Both vehicles burst into flames on the darkened stretch of a two-lane highway, roughly 50 kilometres east of the New Mexico state line.
Six members of the New Mexico college's golf team and a coach died in the collision, as did a 38-year-old man and a 13-year-old boy from the pickup truck. The vice-chairman of the National Transportation Safety Board said the boy was behind the wheel of the truck at the time.
Bruce Landsberg said that although it was unclear how fast the two vehicles were traveling, “this was clearly a high-speed collision."
The surviving students' families have travelled to be with them.
A statement from Underhill's family issued Thursday afternoon said he is "continuing to make progress."
"We would also like to pass on our condolences to family of Coach James and to all the members of the Mustangs family that were lost in this tragic incident," Underhill's parents, Ken and Wendy Underhill, said in the written statement.

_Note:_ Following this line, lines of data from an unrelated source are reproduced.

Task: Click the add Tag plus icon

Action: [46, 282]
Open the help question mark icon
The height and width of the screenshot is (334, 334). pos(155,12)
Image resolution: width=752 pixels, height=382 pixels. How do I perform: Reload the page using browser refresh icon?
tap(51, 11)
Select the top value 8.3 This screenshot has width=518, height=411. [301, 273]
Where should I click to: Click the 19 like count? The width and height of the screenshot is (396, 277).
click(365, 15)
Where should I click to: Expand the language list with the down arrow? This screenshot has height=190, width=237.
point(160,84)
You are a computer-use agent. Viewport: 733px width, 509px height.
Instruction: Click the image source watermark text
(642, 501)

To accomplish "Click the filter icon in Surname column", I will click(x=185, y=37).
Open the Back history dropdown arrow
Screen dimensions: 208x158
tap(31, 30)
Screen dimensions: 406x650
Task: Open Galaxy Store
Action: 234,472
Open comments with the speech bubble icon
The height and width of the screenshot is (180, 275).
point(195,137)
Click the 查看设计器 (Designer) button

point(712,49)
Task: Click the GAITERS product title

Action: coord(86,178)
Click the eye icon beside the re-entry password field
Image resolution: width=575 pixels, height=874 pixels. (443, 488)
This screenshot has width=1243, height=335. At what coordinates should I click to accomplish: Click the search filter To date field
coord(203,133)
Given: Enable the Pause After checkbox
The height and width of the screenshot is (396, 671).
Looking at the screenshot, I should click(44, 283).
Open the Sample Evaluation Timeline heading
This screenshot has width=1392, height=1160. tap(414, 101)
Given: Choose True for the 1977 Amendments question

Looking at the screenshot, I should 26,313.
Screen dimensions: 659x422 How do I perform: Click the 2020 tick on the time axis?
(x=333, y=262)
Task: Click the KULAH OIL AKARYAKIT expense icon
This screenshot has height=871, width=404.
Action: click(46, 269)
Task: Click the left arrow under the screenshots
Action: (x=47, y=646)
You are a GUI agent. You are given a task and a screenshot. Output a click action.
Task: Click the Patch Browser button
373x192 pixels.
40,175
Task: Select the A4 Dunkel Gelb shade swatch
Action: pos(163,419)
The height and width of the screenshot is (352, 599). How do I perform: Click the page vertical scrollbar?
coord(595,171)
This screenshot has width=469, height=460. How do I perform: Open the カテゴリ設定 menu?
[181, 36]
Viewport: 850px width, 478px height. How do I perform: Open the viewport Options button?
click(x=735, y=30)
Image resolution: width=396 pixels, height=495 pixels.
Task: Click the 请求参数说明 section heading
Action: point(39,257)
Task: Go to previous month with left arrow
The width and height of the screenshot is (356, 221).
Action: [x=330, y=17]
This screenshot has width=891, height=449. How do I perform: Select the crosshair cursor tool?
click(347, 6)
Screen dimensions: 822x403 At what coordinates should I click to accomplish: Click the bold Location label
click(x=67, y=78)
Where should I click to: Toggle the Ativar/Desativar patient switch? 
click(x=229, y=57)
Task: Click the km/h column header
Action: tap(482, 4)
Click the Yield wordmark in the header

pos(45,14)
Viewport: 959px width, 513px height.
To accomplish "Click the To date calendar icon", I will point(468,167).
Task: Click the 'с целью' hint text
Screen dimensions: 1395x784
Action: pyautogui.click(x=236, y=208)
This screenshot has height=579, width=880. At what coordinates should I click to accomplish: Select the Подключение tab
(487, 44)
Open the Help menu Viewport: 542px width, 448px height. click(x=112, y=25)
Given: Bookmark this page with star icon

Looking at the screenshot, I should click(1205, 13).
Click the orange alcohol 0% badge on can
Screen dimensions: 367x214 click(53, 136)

"We also are thinking of Dayton and the Price family as he begins his own recovery."
The Texas Department of Public Safety identified the deceased as: Golf coach Tyler James, 26, of Hobbs, N.M.; and players Mauricio Sanchez, 19, of Mexico; Travis Garcia, 19, of Pleasanton, Texas; Jackson Zinn, 22, of Westminster, Colo.; Karisa Raines, 21, of Fort Stockton, Texas; Laci Stone, 18, of Nocona, Texas; and Tiago Sousa, 18, of Portugal.
Also killed were Henrich Siemens, 38, of Seminole County, Texas, and an unidentified 13-year-old boy who were in the 2007 Dodge 2500 pickup.